Stored data entries:
_____

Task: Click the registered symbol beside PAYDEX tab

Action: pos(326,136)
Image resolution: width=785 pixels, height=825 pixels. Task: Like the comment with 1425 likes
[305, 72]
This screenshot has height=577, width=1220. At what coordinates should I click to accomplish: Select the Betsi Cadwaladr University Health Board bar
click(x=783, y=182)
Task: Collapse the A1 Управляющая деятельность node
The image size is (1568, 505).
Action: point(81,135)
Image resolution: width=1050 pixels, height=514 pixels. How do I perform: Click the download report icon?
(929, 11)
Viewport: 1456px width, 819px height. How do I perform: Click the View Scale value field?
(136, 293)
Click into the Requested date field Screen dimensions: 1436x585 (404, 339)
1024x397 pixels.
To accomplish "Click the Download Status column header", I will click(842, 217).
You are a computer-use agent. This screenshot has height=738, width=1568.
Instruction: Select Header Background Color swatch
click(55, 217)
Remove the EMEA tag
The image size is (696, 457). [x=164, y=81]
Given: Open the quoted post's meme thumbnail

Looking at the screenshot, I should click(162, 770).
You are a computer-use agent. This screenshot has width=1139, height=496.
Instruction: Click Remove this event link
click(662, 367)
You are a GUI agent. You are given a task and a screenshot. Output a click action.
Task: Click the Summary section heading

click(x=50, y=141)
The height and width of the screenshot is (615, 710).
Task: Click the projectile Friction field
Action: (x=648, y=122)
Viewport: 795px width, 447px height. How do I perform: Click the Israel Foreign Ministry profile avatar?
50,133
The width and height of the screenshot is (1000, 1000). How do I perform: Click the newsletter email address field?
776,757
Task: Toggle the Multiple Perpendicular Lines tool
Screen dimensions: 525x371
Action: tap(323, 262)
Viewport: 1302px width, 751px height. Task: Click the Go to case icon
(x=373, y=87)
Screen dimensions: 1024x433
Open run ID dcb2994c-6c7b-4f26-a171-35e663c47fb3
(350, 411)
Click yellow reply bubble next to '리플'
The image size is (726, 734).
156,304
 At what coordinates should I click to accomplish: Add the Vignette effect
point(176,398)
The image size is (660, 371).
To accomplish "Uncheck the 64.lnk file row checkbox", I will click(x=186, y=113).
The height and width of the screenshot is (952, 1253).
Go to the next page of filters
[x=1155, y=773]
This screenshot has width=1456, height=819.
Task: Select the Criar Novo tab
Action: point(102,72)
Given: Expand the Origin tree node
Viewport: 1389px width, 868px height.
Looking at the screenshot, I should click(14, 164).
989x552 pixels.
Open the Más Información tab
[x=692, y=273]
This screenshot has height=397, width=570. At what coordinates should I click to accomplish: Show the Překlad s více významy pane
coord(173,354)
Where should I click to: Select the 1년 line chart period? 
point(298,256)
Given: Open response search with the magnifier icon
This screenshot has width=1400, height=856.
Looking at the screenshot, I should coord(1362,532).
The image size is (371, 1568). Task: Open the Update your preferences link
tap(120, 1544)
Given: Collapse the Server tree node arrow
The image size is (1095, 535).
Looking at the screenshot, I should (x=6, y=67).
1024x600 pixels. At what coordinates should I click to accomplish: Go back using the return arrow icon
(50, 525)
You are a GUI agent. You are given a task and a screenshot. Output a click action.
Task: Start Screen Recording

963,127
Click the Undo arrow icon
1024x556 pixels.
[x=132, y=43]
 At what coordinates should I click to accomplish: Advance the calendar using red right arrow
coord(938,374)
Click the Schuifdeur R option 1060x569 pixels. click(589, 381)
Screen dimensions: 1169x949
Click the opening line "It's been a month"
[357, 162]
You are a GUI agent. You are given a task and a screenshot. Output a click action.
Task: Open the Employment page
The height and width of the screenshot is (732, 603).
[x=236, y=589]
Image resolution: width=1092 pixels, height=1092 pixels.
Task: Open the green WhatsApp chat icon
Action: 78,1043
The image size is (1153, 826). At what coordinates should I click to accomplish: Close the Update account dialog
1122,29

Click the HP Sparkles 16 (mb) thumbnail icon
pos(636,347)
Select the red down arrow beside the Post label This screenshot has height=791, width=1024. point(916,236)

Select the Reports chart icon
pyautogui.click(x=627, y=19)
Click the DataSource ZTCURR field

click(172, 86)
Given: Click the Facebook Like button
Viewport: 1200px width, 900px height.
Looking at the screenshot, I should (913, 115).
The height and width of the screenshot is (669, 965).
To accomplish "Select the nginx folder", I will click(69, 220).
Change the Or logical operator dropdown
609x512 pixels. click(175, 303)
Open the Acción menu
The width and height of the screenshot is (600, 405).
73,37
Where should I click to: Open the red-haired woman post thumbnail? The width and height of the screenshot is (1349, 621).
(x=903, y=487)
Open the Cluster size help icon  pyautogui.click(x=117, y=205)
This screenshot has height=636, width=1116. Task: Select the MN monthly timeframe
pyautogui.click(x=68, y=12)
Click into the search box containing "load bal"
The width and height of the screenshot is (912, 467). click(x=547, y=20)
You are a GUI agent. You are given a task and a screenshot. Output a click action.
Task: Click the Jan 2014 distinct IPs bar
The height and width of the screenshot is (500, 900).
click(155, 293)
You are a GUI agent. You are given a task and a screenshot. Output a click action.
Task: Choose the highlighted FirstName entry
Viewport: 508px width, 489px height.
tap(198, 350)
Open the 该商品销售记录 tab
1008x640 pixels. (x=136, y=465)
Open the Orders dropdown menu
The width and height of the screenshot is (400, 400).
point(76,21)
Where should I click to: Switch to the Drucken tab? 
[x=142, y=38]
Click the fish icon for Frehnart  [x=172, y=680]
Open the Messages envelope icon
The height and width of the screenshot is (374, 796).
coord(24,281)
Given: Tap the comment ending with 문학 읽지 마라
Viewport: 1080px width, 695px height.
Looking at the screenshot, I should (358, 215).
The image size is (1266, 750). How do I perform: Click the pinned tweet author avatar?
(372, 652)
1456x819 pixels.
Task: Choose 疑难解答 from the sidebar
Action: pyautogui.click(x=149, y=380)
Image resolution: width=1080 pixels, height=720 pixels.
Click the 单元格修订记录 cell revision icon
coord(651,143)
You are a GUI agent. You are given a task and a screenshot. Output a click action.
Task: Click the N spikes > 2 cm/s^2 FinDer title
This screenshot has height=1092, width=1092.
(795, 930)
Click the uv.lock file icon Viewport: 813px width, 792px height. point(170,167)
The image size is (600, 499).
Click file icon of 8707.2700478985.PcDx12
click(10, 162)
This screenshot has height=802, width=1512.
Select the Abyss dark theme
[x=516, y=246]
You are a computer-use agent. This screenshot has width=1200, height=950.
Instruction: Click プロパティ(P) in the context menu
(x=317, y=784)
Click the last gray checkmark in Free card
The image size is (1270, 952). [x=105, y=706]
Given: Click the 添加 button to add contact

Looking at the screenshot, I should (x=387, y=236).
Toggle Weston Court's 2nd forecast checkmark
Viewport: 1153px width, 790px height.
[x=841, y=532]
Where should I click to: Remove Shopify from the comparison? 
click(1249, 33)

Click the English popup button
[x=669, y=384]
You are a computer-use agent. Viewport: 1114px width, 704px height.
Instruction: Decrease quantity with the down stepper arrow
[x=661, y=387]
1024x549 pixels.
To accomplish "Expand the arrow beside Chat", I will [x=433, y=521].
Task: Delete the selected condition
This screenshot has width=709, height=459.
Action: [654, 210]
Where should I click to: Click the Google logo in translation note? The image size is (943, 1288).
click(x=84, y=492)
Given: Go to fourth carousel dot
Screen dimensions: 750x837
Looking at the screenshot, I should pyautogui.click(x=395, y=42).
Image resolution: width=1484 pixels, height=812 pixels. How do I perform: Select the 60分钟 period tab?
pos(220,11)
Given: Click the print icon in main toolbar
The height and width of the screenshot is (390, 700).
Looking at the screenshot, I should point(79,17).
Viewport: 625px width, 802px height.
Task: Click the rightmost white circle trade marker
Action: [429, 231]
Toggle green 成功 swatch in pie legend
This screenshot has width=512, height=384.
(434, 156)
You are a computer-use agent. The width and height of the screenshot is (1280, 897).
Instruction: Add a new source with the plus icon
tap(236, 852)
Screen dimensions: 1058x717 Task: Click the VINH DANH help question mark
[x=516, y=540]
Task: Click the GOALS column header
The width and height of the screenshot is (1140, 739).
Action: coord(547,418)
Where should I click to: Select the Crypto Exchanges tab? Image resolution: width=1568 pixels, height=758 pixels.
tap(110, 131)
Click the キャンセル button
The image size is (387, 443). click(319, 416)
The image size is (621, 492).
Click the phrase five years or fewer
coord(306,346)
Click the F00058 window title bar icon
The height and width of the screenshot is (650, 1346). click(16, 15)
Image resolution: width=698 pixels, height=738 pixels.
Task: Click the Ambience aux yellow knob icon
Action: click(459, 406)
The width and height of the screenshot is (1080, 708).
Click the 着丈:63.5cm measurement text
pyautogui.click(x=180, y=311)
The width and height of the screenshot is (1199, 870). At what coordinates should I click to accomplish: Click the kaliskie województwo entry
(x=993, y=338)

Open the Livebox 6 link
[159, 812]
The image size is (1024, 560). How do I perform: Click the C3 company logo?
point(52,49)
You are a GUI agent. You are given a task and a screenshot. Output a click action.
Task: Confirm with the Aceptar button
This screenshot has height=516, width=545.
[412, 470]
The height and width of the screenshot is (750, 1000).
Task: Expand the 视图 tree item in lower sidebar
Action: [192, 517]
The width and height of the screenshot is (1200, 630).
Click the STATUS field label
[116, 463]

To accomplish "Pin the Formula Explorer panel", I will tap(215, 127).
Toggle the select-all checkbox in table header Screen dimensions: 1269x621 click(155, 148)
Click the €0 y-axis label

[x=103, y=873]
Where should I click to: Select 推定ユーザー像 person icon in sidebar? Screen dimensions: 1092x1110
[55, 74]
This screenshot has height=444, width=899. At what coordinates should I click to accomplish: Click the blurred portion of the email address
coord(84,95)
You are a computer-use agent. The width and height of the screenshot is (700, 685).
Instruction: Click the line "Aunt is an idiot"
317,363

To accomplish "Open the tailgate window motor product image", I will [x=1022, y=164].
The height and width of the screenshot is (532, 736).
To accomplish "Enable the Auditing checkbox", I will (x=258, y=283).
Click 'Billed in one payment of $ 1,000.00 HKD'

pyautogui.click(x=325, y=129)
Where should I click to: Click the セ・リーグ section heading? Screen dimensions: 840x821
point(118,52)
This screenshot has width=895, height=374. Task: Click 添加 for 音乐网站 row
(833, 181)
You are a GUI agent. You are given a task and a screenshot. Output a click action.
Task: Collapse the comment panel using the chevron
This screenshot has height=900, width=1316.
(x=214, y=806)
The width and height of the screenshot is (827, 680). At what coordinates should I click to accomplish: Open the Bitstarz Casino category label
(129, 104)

_____

» PROBLEM TO WORK ON:
Would you copy, unchanged, the stretch of the records above that begins at the line containing "Click into the search" and ends at the line containing "Task: Choose the highlighted FirstName entry", and only that?

» RESULT OF THE EXERCISE:
Click into the search box containing "load bal"
The width and height of the screenshot is (912, 467). click(x=547, y=20)
You are a GUI agent. You are given a task and a screenshot. Output a click action.
Task: Click the Jan 2014 distinct IPs bar
The height and width of the screenshot is (500, 900).
click(155, 293)
You are a GUI agent. You are given a task and a screenshot. Output a click action.
Task: Choose the highlighted FirstName entry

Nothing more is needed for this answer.